If the last 40 years teach nothing else, it is that the world price of oil is unpredictable and volatile.
Unforeseen developments in the Mideast could cause disruption in oil markets and a surge in gasoline prices. If the Chinese economy ramps up again, expect oil prices to rise again.
The politics of oil production in the United States are also unpredictable. Oil production is surging now due to technical advances called “fracking,” but that extraction process is vigorously opposed in many communities.
Indeed, some towns and states are passing resolutions — unwisely in our view — to prohibit oil and gas development, and such developments only complicate the future of domestic production. Greener cars are an insurance policy against our risky dependence on oil.
More-fuel-efficient cars are also good for the environment. When consumers use a car with high mileage per gallon instead of a car with low mpg, the environmental benefits include less smog and less soot as well as fewer greenhouse gases — the pollutants that contribute to global warming.
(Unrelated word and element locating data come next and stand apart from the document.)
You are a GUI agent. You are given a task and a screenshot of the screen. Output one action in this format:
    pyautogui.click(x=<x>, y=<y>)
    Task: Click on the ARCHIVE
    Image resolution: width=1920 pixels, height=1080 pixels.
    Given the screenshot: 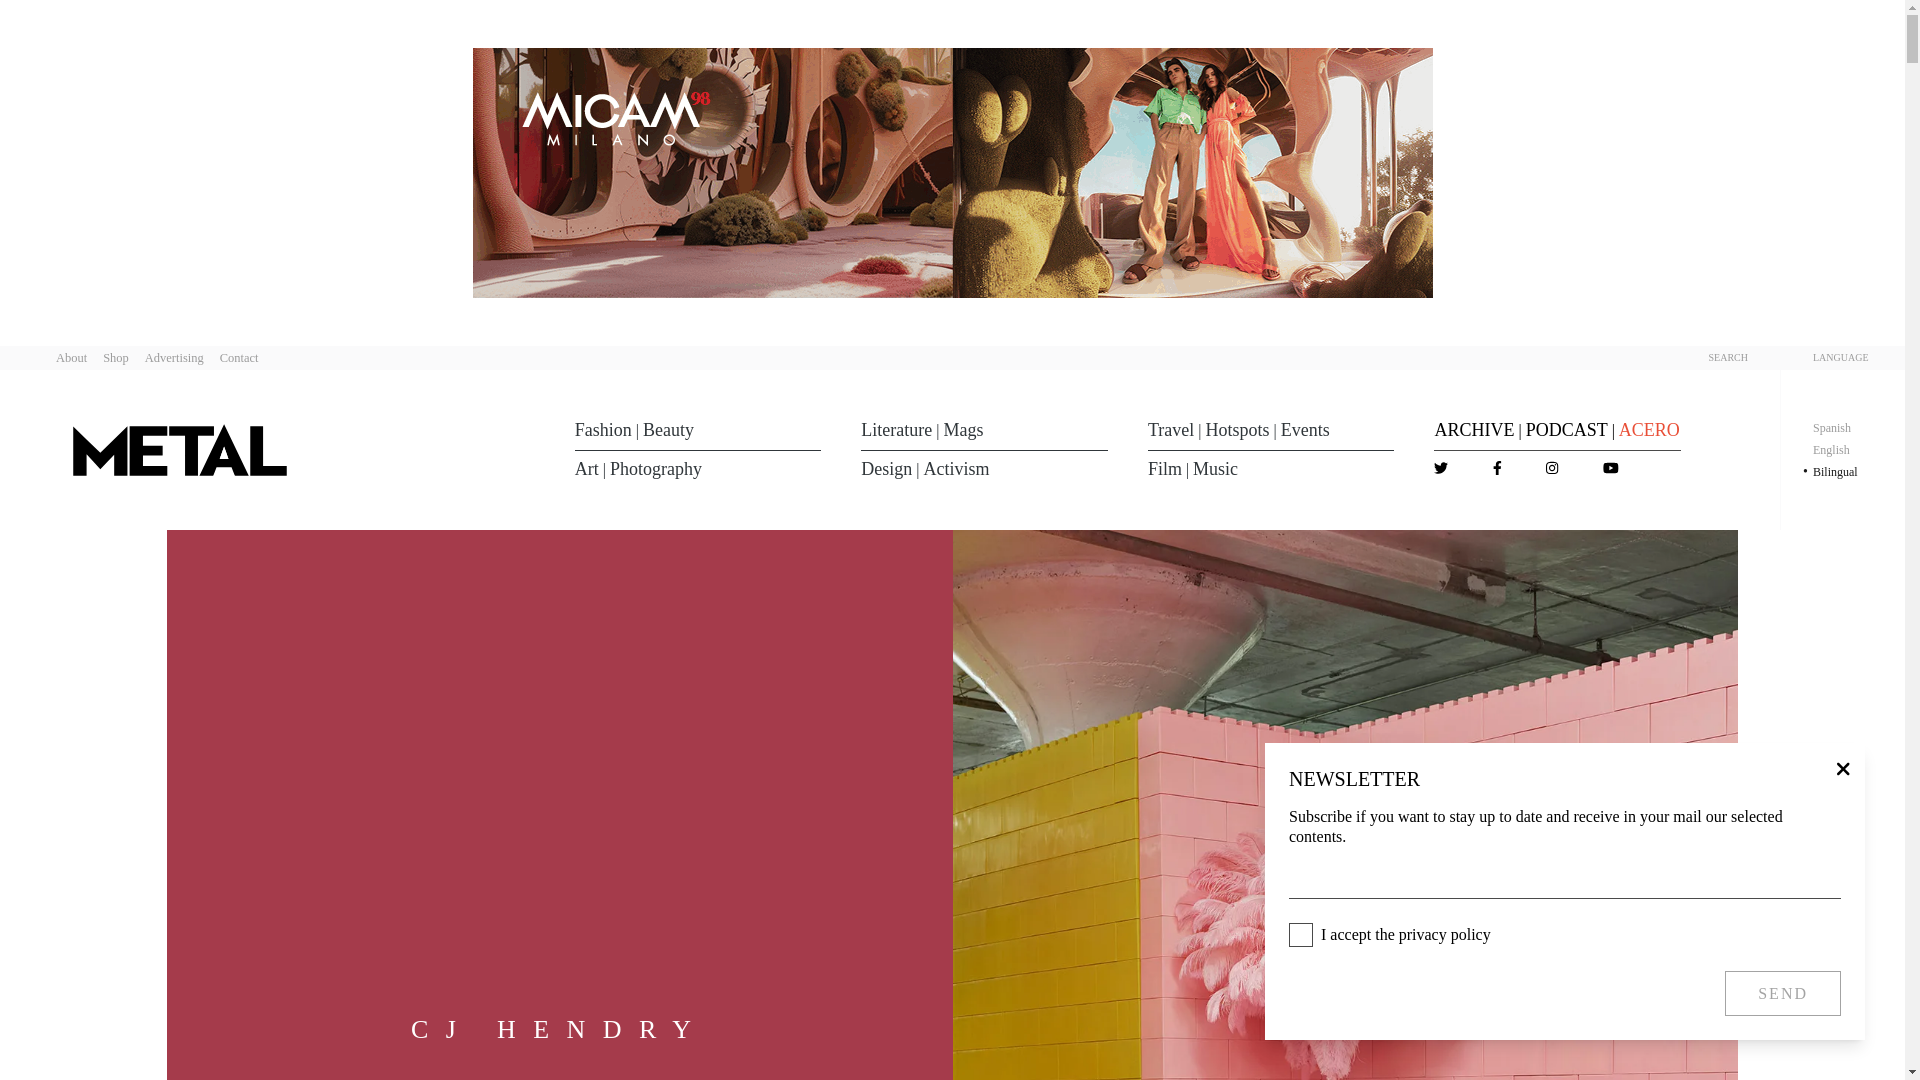 What is the action you would take?
    pyautogui.click(x=1474, y=430)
It is true that policymakers could achieve the environmental benefits by implementing alternative policies such as a tax on vehicle emissions.
Alternatively, policymakers can boost consumer demand for fuel-efficient vehicles by increasing the fuel-tax rate or implementing a mileage user-fee with rates that adjust for mpg.
Unfortunately, we are not convinced that either of these policies is likely to be implemented in the current political climate. Our safest bet, then, is the status quo.
Significant progress is being made toward the 54.5 mpg target. Ford’s Ecoboost engines are achieving large gains in fuel economy at modest cost to the consumer. German manufacturers are penetrating the U.S. market with clean diesel technology that also provides enhanced performance for the motorist.
Toyota’s commitment to conventional hybrid engines has been a significant commercial and environmental success. And both Ford and General Motors are using advanced aluminum materials to enhance the mileage ratings of pickup trucks.
Since all of these manufacturers — and their suppliers — are making major investments to enhance fuel economy, removing the regulation will simply reward automakers who won’t innovate.
Is 54.5 mpg by 2025 written in stone?
Absolutely not. Indeed, federal policymakers have already made a decision to revisit this figure — including other aspects of green-car policy — in 2017, just a few years from today.
That time can be well spent collecting data on current policies, analyzing costs and benefits, exploring possible safety impacts and making wise refinements to the current mileage program. Now is not the time for hasty deregulation.
John D. Graham is dean of the Indiana University School of Public and Environmental Affairs. Denvil R. Duncan is an assistant professor in the Indiana University School of Public and Environmental Affairs, conducting research in public economics and economic development.